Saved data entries
[Start of section]

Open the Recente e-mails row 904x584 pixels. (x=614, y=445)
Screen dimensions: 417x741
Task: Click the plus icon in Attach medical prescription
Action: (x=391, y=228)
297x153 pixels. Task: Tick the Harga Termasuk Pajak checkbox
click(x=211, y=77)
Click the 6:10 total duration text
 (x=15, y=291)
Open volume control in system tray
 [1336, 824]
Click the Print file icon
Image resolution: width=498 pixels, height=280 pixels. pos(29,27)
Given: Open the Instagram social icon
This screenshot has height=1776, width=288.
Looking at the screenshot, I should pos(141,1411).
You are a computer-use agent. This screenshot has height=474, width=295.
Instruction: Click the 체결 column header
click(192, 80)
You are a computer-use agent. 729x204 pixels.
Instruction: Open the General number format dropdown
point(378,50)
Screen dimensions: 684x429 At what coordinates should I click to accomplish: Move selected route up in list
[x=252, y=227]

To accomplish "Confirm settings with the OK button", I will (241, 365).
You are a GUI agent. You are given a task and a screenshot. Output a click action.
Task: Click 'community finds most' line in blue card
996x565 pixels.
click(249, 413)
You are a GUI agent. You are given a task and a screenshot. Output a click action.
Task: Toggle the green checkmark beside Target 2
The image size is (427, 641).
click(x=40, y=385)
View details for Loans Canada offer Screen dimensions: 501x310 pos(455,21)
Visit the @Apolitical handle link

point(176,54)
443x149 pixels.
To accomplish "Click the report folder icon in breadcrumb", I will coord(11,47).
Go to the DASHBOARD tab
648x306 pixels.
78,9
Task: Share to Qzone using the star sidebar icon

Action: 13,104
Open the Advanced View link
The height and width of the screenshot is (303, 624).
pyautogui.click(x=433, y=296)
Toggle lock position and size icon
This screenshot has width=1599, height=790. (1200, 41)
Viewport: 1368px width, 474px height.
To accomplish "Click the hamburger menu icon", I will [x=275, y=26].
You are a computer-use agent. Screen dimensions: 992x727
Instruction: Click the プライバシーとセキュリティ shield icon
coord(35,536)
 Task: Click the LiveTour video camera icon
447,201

[End of section]

*ASSIGNMENT:* Show the lines of the records that include the string "agent".

*EXPECTED ANSWER:*
You are a computer-use agent. This screenshot has height=474, width=295.
You are a computer-use agent. 729x204 pixels.
You are a GUI agent. You are given a task and a screenshot. Output a click action.
You are a GUI agent. You are given a task and a screenshot. Output a click action.
You are a computer-use agent. Screen dimensions: 992x727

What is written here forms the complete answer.